Domenech tweeted on his personal account on June 6, 2019 after Vox employees staged a walkout that drove the company into negotiating a labor agreement. “FYI @fdrlst first one of you tries to unionize I swear I’ll send you back to the salt mine,” he wrote. 

Unchastened by the NLRB’s Nov. 24 ruling, Domenech immediately posted an advertisement for “The Federalist Salt Mining Co, T-Shirt” on his Twitter feed, saying “IT’S BACK BABY”. 

The Federalist submitted affidavits from two Federalist employees who said they didn’t view the tweet as a threat. The NLRB fought hard to keep the affidavits out of the proceedings before administrative judge Kenneth W. Chu but the three-member board panel said it ultimately didn’t matter. The “subjective interpretations” of employees “are irrelevant” to determining whether Domenech violated the law, the board panel concluded. 

“The test is whether the employer engaged in conduct which, it may reasonably be said, tends to interfere with the free exercise of employee rights,” the panel said.

Domenech and the Federalist are represented by the New Civil Liberties Alliance, a non-profit that frequently litigates over what it considers to be regulatory overreach.
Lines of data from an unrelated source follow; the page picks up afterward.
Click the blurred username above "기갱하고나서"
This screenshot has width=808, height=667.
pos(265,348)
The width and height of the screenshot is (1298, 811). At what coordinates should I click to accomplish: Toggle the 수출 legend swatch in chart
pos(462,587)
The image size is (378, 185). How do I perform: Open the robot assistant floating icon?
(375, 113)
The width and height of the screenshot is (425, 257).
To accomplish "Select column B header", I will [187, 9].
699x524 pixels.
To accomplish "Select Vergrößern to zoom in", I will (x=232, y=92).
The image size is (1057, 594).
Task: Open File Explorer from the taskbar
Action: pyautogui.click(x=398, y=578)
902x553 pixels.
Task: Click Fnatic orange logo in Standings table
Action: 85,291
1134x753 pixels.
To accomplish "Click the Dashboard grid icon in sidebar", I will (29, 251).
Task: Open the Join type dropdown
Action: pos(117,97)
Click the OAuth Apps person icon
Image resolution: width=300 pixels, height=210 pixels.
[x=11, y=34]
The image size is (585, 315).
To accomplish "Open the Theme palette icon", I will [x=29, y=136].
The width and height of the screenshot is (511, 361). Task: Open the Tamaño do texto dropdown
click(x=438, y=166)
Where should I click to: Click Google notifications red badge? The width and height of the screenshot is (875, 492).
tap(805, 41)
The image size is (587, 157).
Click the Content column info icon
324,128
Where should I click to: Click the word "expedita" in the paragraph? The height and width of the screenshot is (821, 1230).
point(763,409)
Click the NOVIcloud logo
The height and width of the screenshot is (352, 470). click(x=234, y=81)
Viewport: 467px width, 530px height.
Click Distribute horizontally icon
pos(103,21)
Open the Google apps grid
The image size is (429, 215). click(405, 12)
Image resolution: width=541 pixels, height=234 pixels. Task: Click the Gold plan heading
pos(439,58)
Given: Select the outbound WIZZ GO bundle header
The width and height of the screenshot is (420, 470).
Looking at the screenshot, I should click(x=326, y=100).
In a statement, the group said “the decision shows that NLRB lacks both common sense and a sense of humor.”

“It disregarded sworn employee statements saying that they perceived the tweet as just a joke,” the group said. “We look forward to vindicating FDRLST Media in the U.S. Court of Appeals.”

Lin, an administrative law judge employed by the NLRB, found that the tweet threatened Federalist employees with unspecified retaliation – obviously not being sent to a salt mine, since it would be impossible for him to enforce and there are none in the vicinity of Washington, D.C., anyway – and ordered him to remove the tweet and The Federalist to post labor regulations in its headquarters.

The NLRB panel upheld the penalty, including again ordering Domenech to delete the tweet.